My goal of being left alone is fucked. I glare at the fucker before nodding. Malc’s a top bloke and deserves some form of respect, even if I begrudge giving it to him.

“I’ve watched you submerge yourself in alcohol and pussy for years. Has it worked?”

He tilts his head as he waits for my answer. The problem with people who run bars is they know far too fucking much. The thought crosses my mind to just either ignore him or walk out. But Malc’s a man of few words, and I know whatever he has to say won’t take long. Plus, I’m lucky he hasn’t thrown me out.

I shake my head, “No, it’s not.”

“Through all the drowning I’ve watched you do, I’ve never seen you destroy anything in my bar, except yourself.” He takes a deep swig of his pint then places it back down on the table.

“So?” My patience is wearing thin with this conversation, fast.

“Something’s changed.” The silence extends as I wait for him to get to the fucking point. “Maybe you’re growing up.” He slaps my shoulder, grabs his pint, and walks off.

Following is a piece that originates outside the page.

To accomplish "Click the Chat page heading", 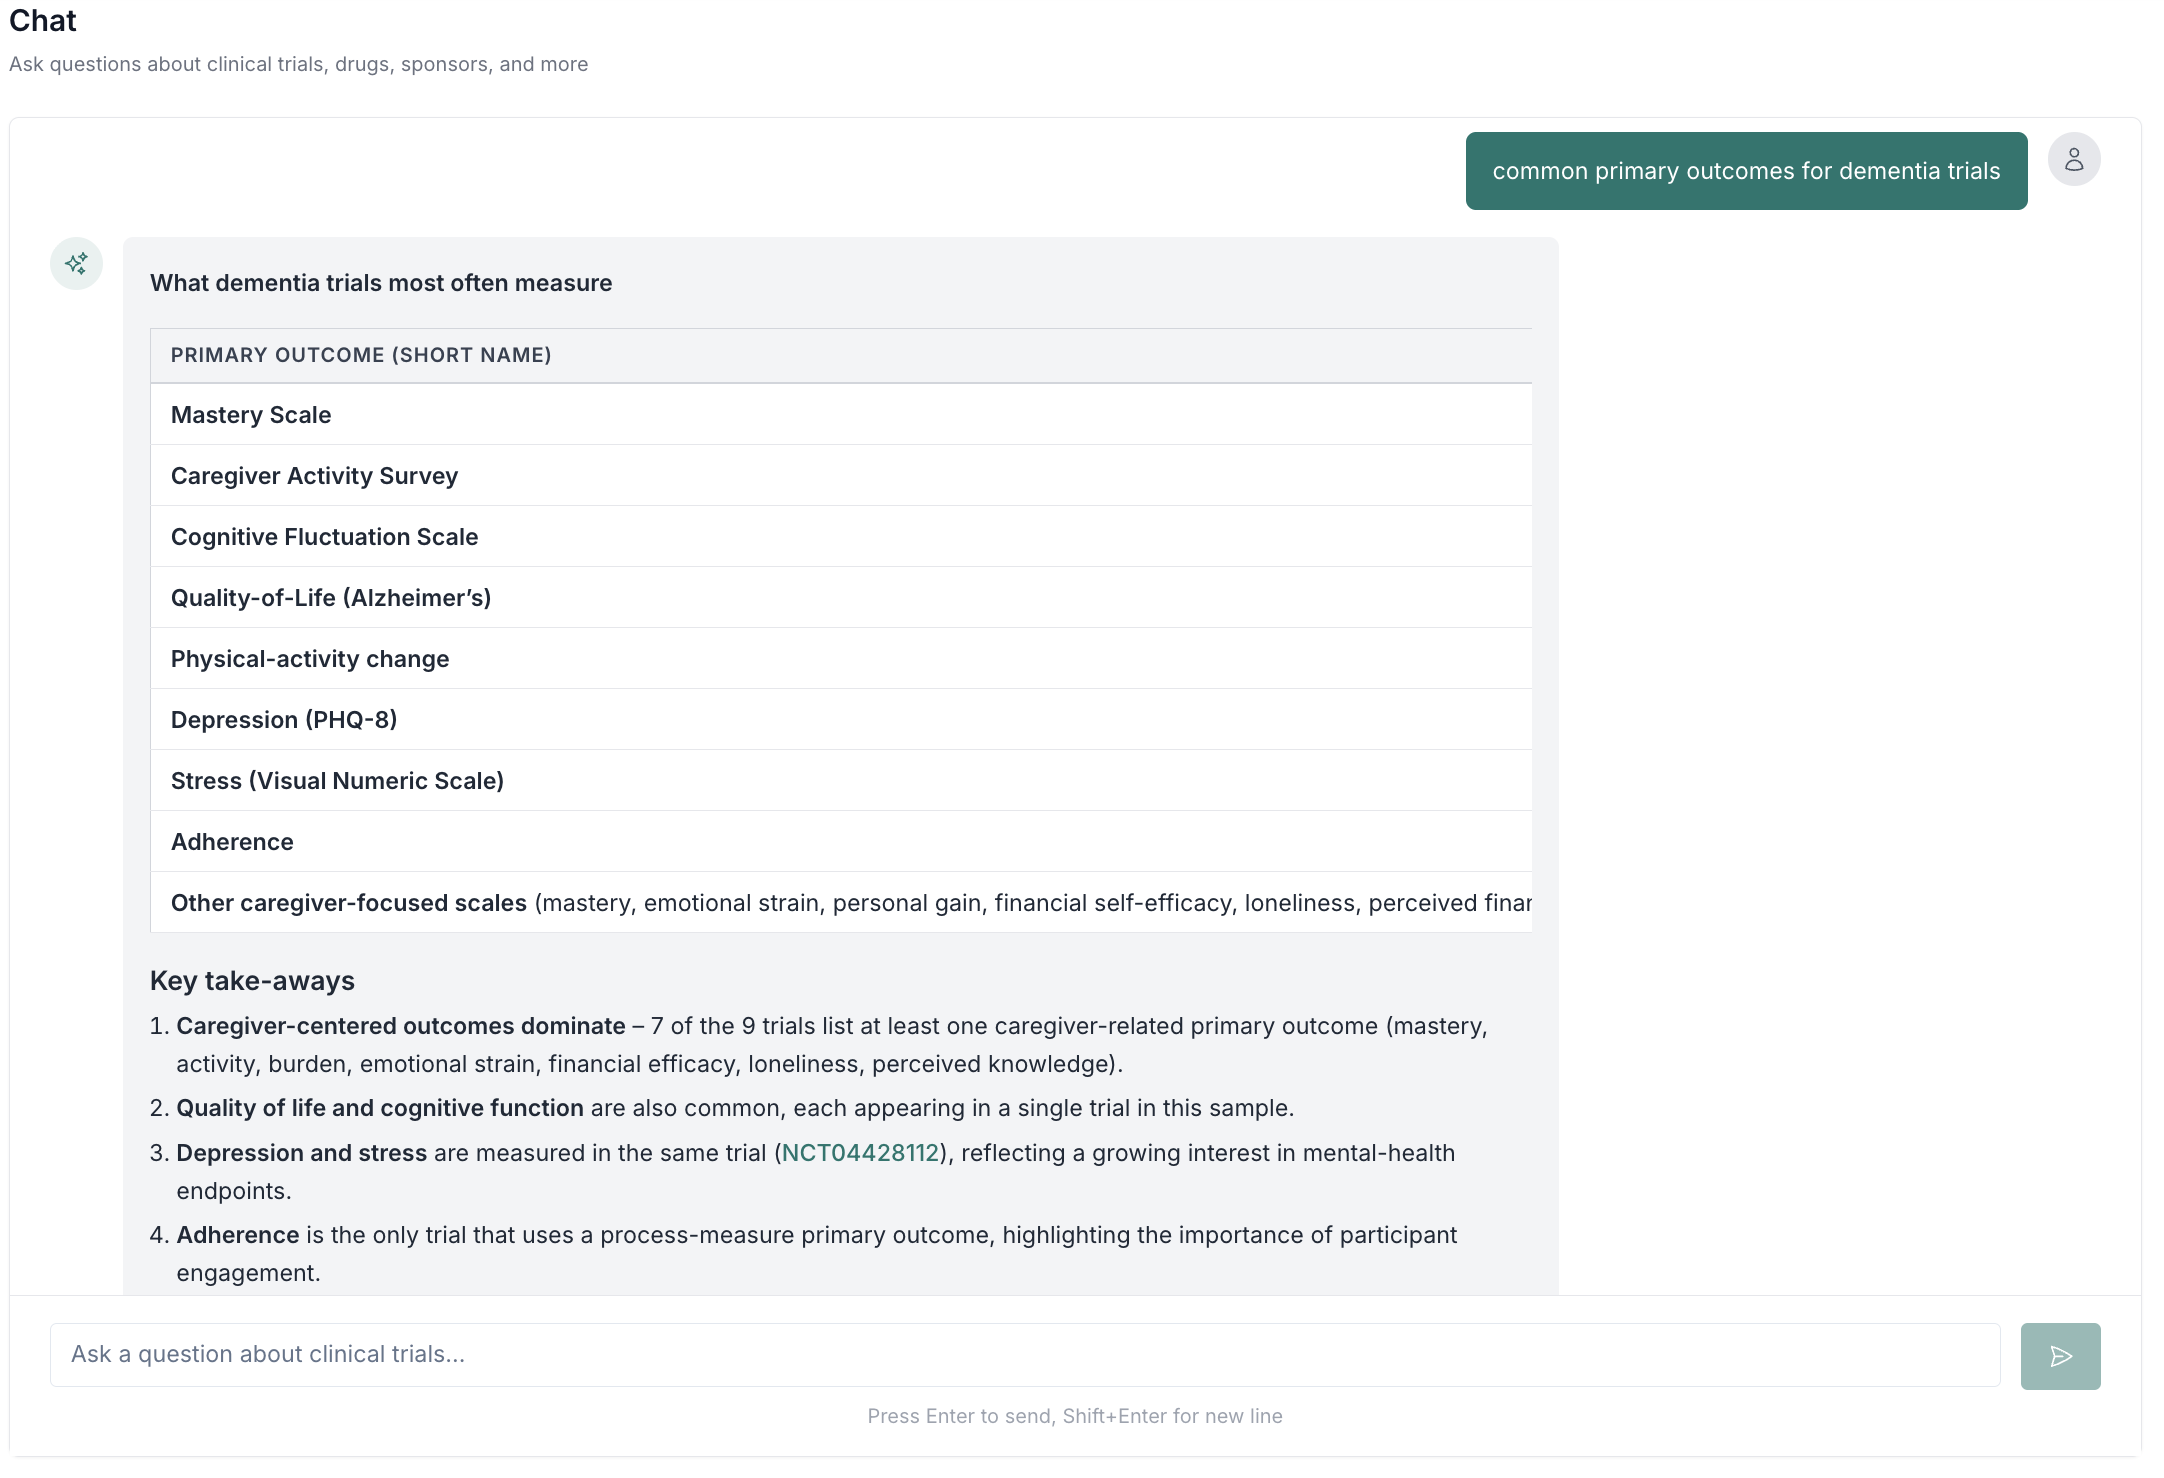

My eyes fixate on the glass in front of me. Against my previous judgement, I push my drink away. The thought of taking the first sip into darkness taunts me, begging me to succumb and lose myself in the bottom of the glass. But getting wasted isn’t going to do a fucking thing to help. My mouth dries out and I swallow sawdust.

Fuck.

I release a huff of frustration, and run my hands over my head for what feel like the four millionth time since Lizzie returned. My temples pound, my eyes burn. What the hell am I meant to do now? I have to find a place to stay. Give her the space she needs while still not letting my shop go under. For now, the best course of action would be to go to the workshop. At least there I can bury my head in an engine, or paperwork, and shut the world out. It’s either that or revert to the old me and drink myself stupid and end up doing God knows what.

Not happening.

I push to my feet, sling the backpack over my shoulder, and walk with purpose out to the car park. When I near the bike, my name’s shouted and I turn to the voice, already knowing it’s Bear. He’s probably been tracking me. His forehead furrows, and the lines deepen further as he takes in my appearance.

“I’m not talking about it here.” I throw my leg over the seat as he gets closer.

“Okay.” He lengthens the word. “Where are you going?”

“To the workshop. You coming?”

He dips his head in short acknowledgement and steps forward, his hand grasping my shoulder. “Are you okay, mate?”

I glance at his curled fingers and look him in the eye. He winces at my expression as I shake my head. Without saying anything else, I shove my helmet on, start the engine, and leave at full throttle.